Sen. Elizabeth Warren’s proposal for drastic changes to corporate governance, which I wrote about in this space last week, continues to draw thoughtful responses from commentators. Colleague Ryan Bourne notes that one study “found that German firms were 27 percent less valuable to their shareholders” because of the workers-on-boards co-determination laws Warren would have us emulate. Moreover, the value given up was not merely transferred to the firms’ workforces but was in part dissipated through inefficiency. At National Review, Samuel Hammond discusses how co-determination undermines the overall dynamism of a national economy (for example, by discouraging the transfer of capital to risky, high-value new enterprises) and also notes some of the problems with making “stakeholder” value a subject of fiduciary duty for investors. 

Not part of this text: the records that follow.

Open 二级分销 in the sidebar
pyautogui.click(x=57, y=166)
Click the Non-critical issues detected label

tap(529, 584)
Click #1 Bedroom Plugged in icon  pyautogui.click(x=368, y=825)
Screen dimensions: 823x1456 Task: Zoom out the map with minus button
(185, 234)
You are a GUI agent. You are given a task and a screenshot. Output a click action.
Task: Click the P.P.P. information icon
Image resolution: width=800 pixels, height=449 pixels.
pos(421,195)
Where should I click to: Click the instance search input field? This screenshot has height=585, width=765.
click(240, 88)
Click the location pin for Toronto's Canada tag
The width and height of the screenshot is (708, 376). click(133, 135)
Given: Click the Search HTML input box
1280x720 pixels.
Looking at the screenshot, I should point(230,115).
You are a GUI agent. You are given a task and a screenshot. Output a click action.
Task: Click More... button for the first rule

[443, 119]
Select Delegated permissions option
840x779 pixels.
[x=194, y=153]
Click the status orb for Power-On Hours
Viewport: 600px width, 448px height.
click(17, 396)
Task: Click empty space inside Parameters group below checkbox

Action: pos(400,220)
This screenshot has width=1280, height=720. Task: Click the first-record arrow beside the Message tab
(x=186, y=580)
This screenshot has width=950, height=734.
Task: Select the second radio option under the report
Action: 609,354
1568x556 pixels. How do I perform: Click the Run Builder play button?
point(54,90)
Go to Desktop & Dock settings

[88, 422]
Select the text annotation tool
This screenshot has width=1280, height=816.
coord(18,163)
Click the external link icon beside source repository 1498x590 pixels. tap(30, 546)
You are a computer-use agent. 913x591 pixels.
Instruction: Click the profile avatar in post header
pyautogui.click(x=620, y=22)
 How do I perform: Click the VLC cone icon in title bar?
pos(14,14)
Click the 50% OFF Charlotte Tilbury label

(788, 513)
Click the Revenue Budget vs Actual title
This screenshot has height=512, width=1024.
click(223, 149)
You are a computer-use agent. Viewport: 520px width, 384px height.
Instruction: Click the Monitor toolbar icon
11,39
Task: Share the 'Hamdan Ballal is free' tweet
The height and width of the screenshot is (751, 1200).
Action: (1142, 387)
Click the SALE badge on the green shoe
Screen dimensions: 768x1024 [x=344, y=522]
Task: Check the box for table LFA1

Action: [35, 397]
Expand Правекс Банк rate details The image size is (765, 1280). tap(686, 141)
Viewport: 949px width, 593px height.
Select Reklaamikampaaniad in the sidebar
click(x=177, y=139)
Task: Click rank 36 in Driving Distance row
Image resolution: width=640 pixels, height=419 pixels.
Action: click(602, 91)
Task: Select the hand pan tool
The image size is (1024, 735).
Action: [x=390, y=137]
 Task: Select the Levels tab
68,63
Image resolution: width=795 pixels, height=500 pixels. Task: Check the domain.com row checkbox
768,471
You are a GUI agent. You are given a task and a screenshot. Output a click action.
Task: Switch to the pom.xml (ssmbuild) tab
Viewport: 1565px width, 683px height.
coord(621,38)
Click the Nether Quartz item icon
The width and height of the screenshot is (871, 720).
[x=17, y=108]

Now NYU lawprof and Cato adjunct scholar Richard A. Epstein, a leading libertarian voice on law, tackles the Warren plan in a piece for the Hoover Institution’s Defining Ideas series. Epstein’s piece is worth reading in its entirety for his analysis of (among other topics) the “stakeholder” mystique, the efficiency-friendly role of share buybacks and executive incentive stock, and the constitutional infirmities of the overall Warren scheme (citing the unconstitutional-conditions doctrine), as well as his warning that large-scale capital flight from the U.S. could ensue if investors mistrust the whims of a new federal charter regulator.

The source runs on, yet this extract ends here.